_WORK REQUEST_
Print, exactly as written, the line in the entries below that contains "You are a computer-use agent. The height" and every line after it up to and including the last. Omit pictures.

_AVAILABLE DATA_
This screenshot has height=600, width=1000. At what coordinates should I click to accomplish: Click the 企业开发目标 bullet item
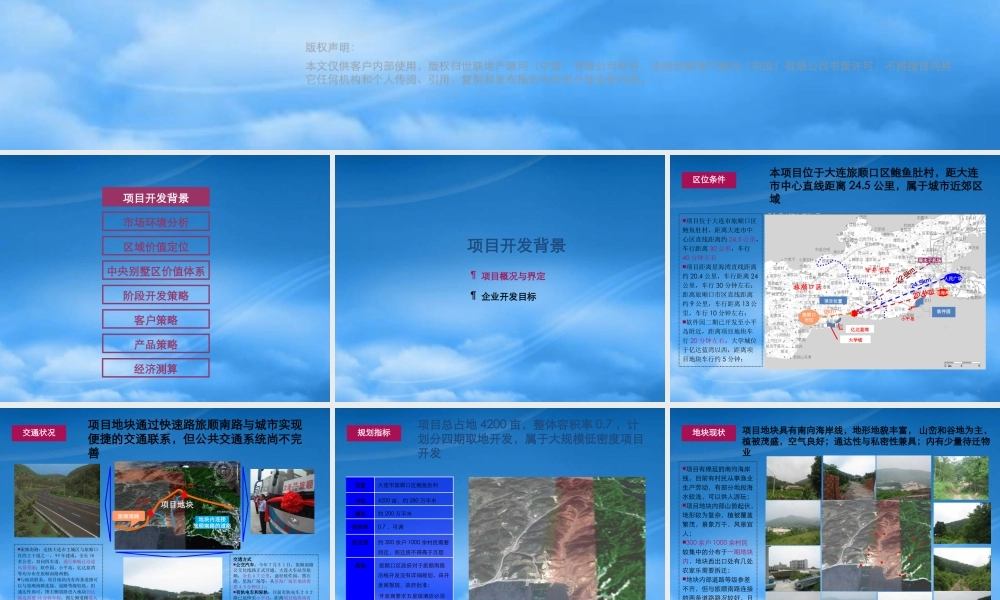click(x=508, y=297)
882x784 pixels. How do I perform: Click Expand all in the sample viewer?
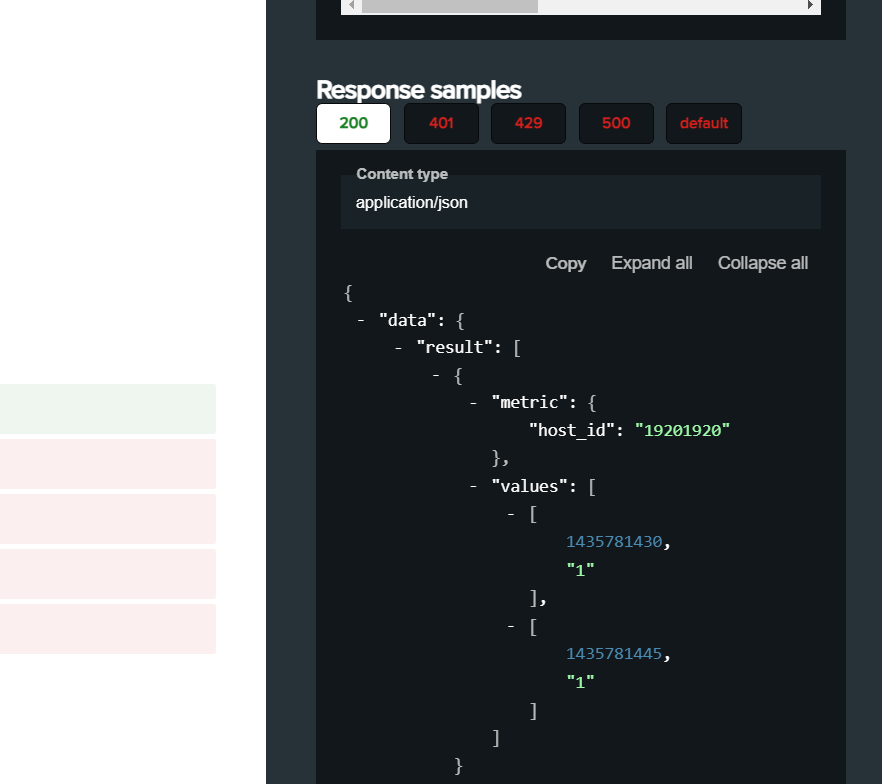pyautogui.click(x=651, y=263)
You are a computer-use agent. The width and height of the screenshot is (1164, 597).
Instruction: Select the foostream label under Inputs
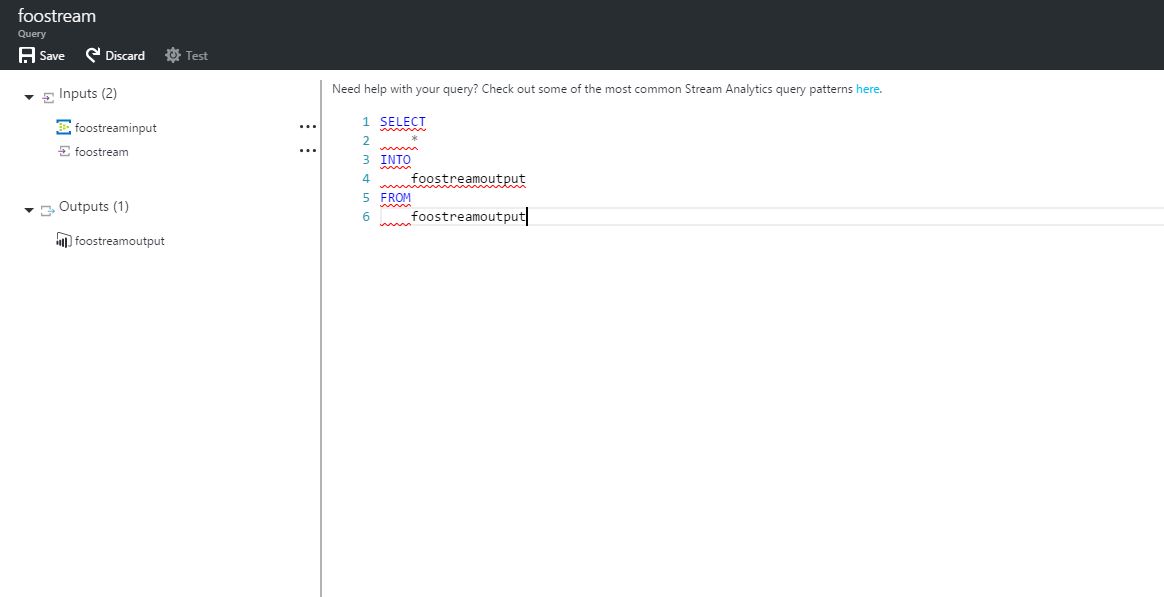click(x=101, y=152)
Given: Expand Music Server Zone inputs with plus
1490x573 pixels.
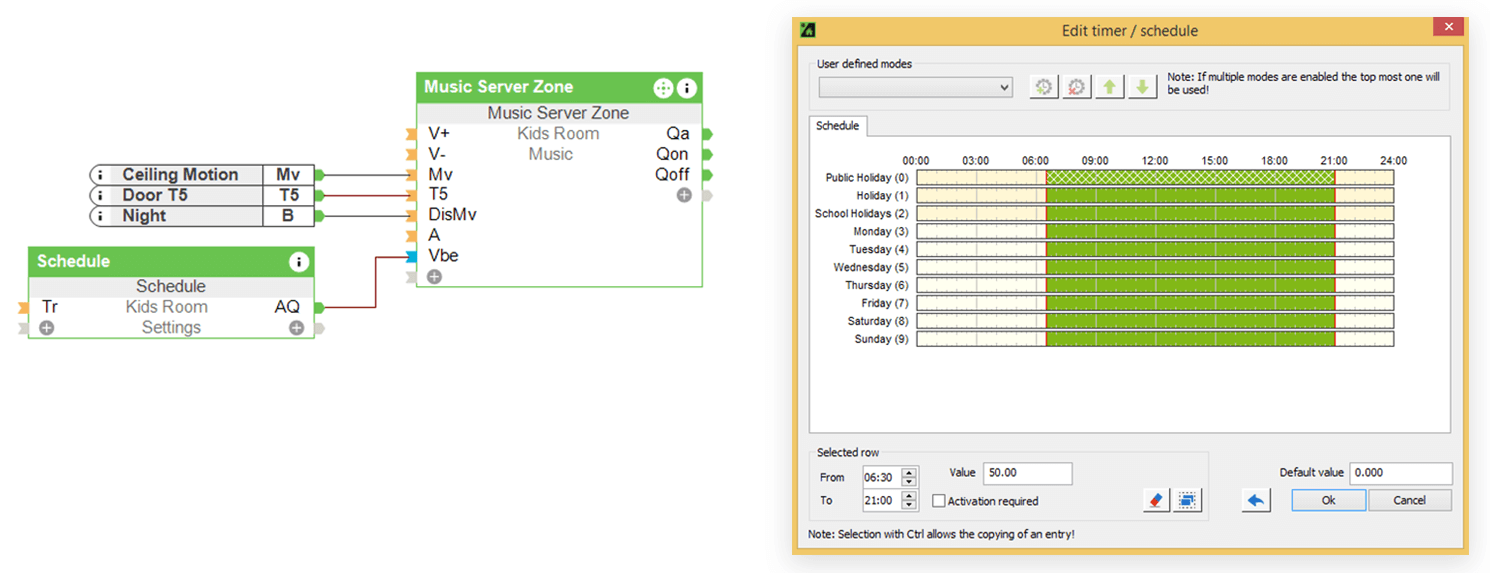Looking at the screenshot, I should (434, 277).
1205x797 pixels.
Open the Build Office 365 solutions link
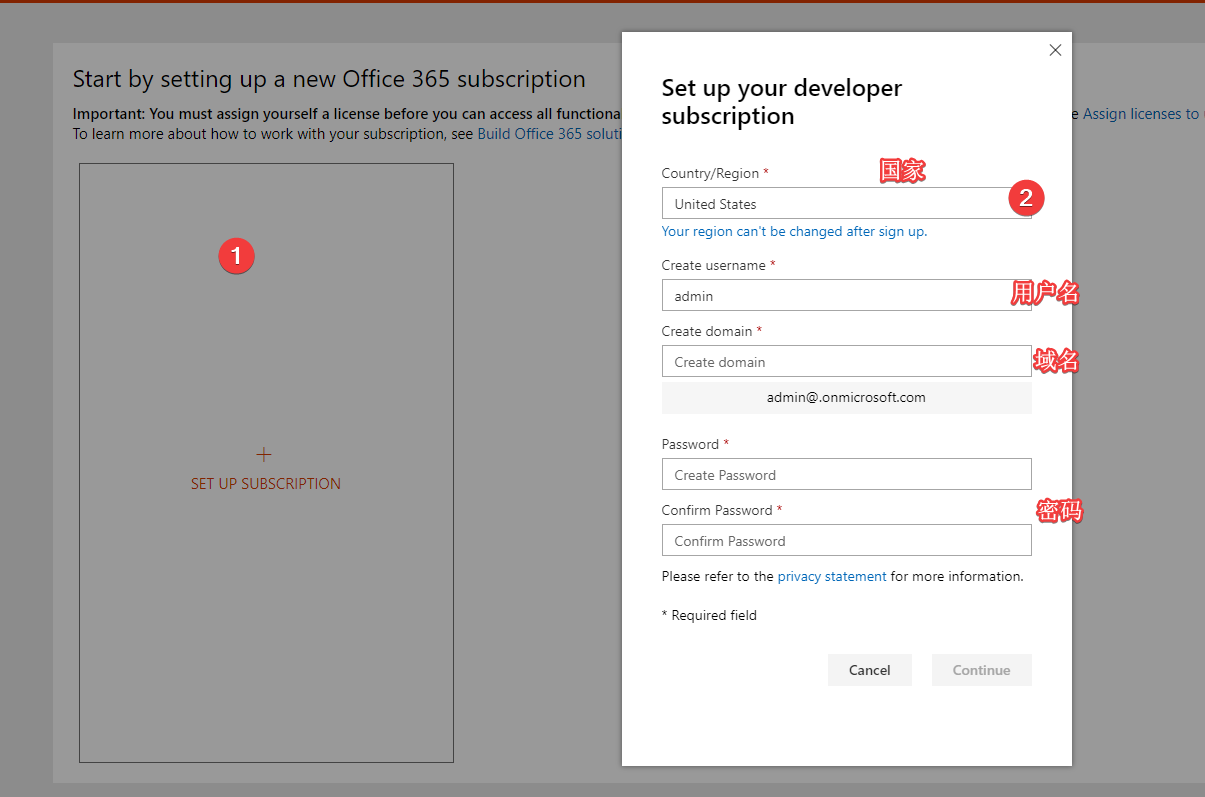point(548,134)
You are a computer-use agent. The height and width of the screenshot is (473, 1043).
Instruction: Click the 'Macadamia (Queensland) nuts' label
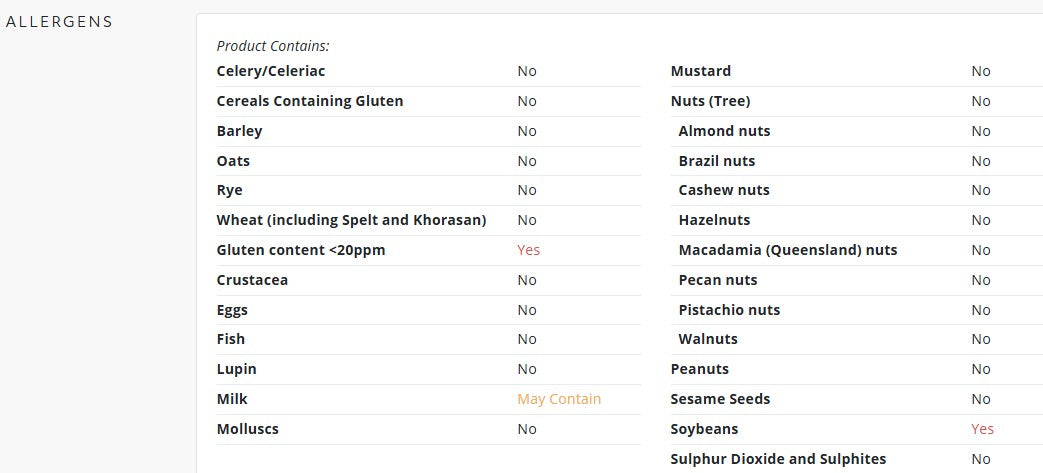[787, 250]
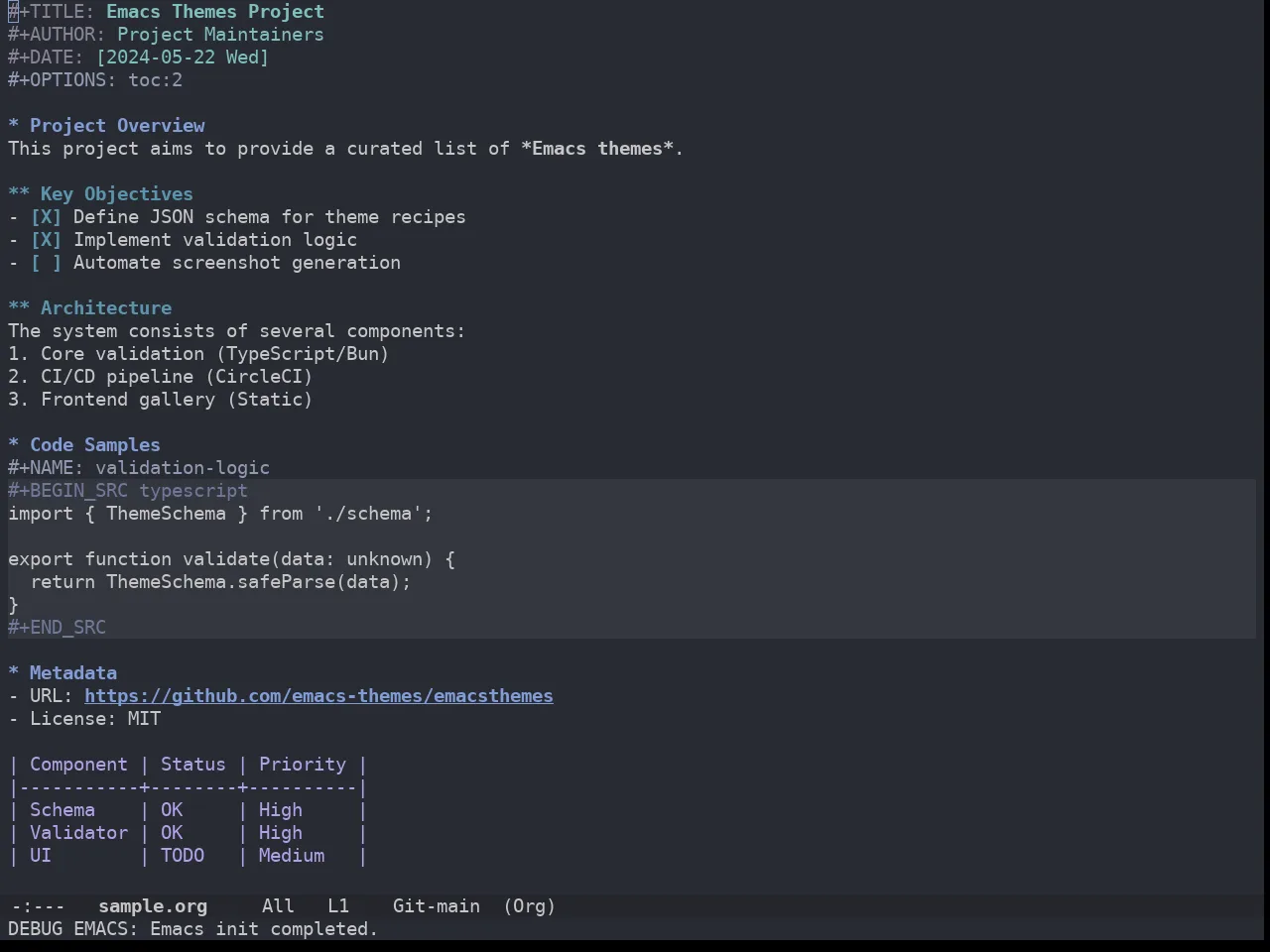
Task: Open the emacsthemes GitHub URL link
Action: [x=318, y=696]
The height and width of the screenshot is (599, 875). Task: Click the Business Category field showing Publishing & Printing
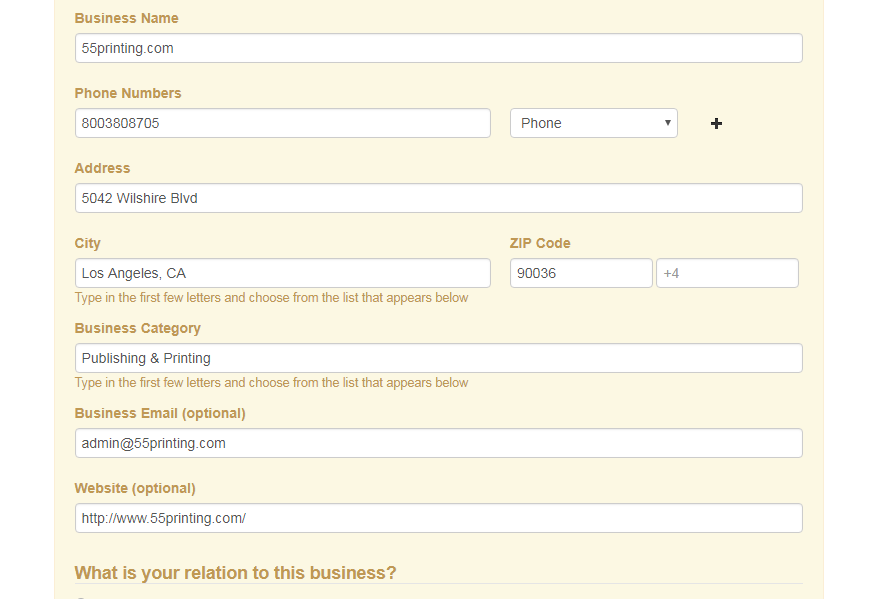438,358
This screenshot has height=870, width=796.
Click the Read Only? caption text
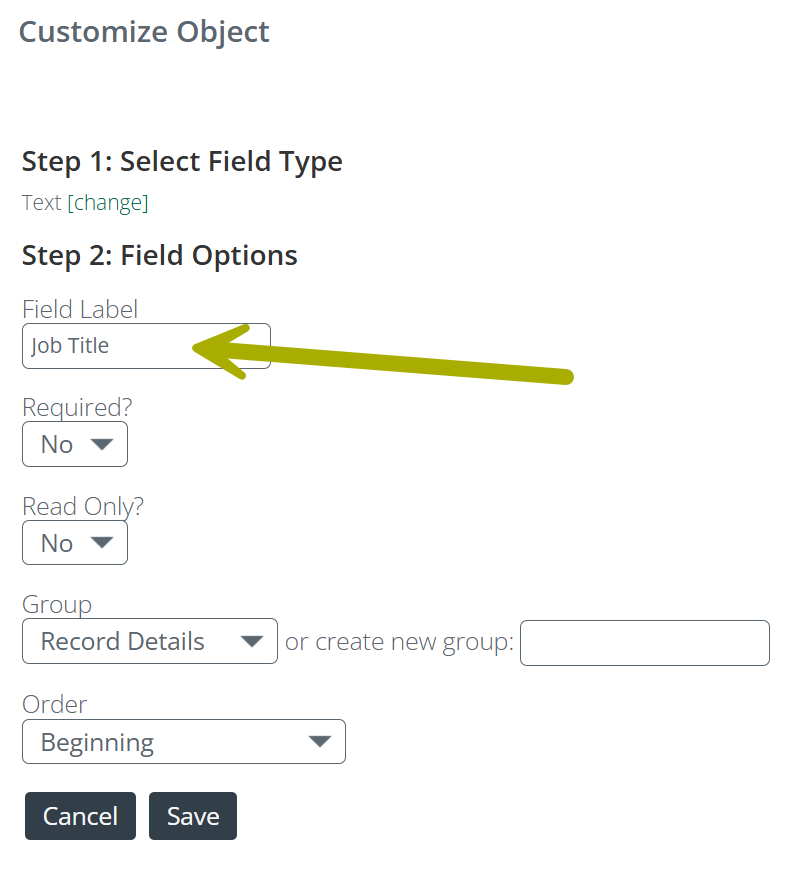click(x=83, y=506)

_RESULT_
You are a computer-use agent. The height and width of the screenshot is (473, 1043).
Instruction: Click the 'Macadamia (Queensland) nuts' label
[787, 250]
Task: Open the emacsthemes GitHub URL link
Action: [x=318, y=696]
The height and width of the screenshot is (599, 875). Task: Click the Business Category field showing Publishing & Printing
438,358
This screenshot has height=870, width=796.
Click the Read Only? caption text
click(x=83, y=506)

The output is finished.